(How to complete this task)
Write out the data exactly, every line included.

(Data supplied)
════════════════════
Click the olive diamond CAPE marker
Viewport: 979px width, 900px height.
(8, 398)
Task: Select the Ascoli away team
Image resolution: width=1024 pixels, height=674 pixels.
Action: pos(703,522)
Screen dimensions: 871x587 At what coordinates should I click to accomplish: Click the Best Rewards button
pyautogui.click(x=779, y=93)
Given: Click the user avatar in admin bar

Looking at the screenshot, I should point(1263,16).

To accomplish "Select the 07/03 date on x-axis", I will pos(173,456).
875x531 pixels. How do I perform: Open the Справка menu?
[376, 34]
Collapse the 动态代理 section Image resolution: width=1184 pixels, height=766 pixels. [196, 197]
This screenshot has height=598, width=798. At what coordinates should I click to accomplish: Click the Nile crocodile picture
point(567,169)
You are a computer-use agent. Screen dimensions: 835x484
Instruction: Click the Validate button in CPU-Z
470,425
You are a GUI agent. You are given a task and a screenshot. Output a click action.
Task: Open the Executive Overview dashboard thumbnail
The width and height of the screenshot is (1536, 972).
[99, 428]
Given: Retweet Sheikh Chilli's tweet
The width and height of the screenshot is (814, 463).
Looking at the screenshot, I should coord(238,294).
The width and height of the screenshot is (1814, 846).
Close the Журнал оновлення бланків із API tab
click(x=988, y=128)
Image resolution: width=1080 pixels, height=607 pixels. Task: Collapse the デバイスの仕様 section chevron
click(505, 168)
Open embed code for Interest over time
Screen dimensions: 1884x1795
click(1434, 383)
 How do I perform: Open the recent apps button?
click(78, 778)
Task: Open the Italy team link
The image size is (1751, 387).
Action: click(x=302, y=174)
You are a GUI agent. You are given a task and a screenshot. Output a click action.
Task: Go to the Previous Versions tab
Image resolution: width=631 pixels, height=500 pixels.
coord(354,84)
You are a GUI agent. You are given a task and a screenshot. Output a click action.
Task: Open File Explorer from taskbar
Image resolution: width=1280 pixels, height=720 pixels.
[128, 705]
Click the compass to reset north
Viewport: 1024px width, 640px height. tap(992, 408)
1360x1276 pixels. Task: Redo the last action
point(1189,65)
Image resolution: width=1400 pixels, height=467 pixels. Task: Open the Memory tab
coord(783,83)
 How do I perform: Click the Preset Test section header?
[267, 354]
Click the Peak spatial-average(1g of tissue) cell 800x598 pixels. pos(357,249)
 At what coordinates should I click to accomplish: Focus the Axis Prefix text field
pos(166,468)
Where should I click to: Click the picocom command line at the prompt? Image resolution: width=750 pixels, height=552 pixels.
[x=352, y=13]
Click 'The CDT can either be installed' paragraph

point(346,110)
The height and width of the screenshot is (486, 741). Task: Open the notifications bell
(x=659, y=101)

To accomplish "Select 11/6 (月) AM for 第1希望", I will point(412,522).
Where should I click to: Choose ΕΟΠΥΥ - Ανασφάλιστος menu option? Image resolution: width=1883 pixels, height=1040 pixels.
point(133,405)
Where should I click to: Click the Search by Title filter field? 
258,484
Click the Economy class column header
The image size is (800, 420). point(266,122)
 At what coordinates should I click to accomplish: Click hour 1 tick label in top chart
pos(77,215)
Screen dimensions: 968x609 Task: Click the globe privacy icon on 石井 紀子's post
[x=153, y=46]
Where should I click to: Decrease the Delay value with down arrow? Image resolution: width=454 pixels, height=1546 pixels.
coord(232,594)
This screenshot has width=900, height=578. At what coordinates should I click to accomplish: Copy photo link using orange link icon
════════════════════
(Solved exercise)
Click the olive diamond CAPE marker
Viewport: 979px width, 900px height.
(8, 398)
Task: Select the Ascoli away team
Image resolution: width=1024 pixels, height=674 pixels.
Action: pos(703,522)
Screen dimensions: 871x587 At what coordinates should I click to accomplish: Click the Best Rewards button
pyautogui.click(x=779, y=93)
Given: Click the user avatar in admin bar

Looking at the screenshot, I should point(1263,16).

To accomplish "Select the 07/03 date on x-axis", I will pos(173,456).
875x531 pixels. How do I perform: Open the Справка menu?
[376, 34]
Collapse the 动态代理 section Image resolution: width=1184 pixels, height=766 pixels. [196, 197]
This screenshot has height=598, width=798. At what coordinates should I click to accomplish: Click the Nile crocodile picture
point(567,169)
You are a computer-use agent. Screen dimensions: 835x484
Instruction: Click the Validate button in CPU-Z
470,425
You are a GUI agent. You are given a task and a screenshot. Output a click action.
Task: Open the Executive Overview dashboard thumbnail
The width and height of the screenshot is (1536, 972).
[99, 428]
Given: Retweet Sheikh Chilli's tweet
The width and height of the screenshot is (814, 463).
Looking at the screenshot, I should coord(238,294).
The width and height of the screenshot is (1814, 846).
Close the Журнал оновлення бланків із API tab
click(x=988, y=128)
Image resolution: width=1080 pixels, height=607 pixels. Task: Collapse the デバイスの仕様 section chevron
click(505, 168)
Open embed code for Interest over time
Screen dimensions: 1884x1795
click(1434, 383)
 How do I perform: Open the recent apps button?
click(78, 778)
Task: Open the Italy team link
The image size is (1751, 387).
Action: click(x=302, y=174)
You are a GUI agent. You are given a task and a screenshot. Output a click action.
Task: Go to the Previous Versions tab
Image resolution: width=631 pixels, height=500 pixels.
coord(354,84)
You are a GUI agent. You are given a task and a screenshot. Output a click action.
Task: Open File Explorer from taskbar
Image resolution: width=1280 pixels, height=720 pixels.
[128, 705]
Click the compass to reset north
Viewport: 1024px width, 640px height. tap(992, 408)
1360x1276 pixels. Task: Redo the last action
point(1189,65)
Image resolution: width=1400 pixels, height=467 pixels. Task: Open the Memory tab
coord(783,83)
 How do I perform: Click the Preset Test section header?
[267, 354]
Click the Peak spatial-average(1g of tissue) cell 800x598 pixels. pos(357,249)
 At what coordinates should I click to accomplish: Focus the Axis Prefix text field
pos(166,468)
Where should I click to: Click the picocom command line at the prompt? Image resolution: width=750 pixels, height=552 pixels.
[x=352, y=13]
Click 'The CDT can either be installed' paragraph

point(346,110)
The height and width of the screenshot is (486, 741). Task: Open the notifications bell
(x=659, y=101)

To accomplish "Select 11/6 (月) AM for 第1希望", I will point(412,522).
Where should I click to: Choose ΕΟΠΥΥ - Ανασφάλιστος menu option? Image resolution: width=1883 pixels, height=1040 pixels.
point(133,405)
Where should I click to: Click the Search by Title filter field? 
258,484
Click the Economy class column header
The image size is (800, 420). point(266,122)
 At what coordinates should I click to accomplish: Click hour 1 tick label in top chart
pos(77,215)
Screen dimensions: 968x609 Task: Click the globe privacy icon on 石井 紀子's post
[x=153, y=46]
Where should I click to: Decrease the Delay value with down arrow? Image resolution: width=454 pixels, height=1546 pixels.
coord(232,594)
This screenshot has width=900, height=578. At what coordinates should I click to accomplish: Copy photo link using orange link icon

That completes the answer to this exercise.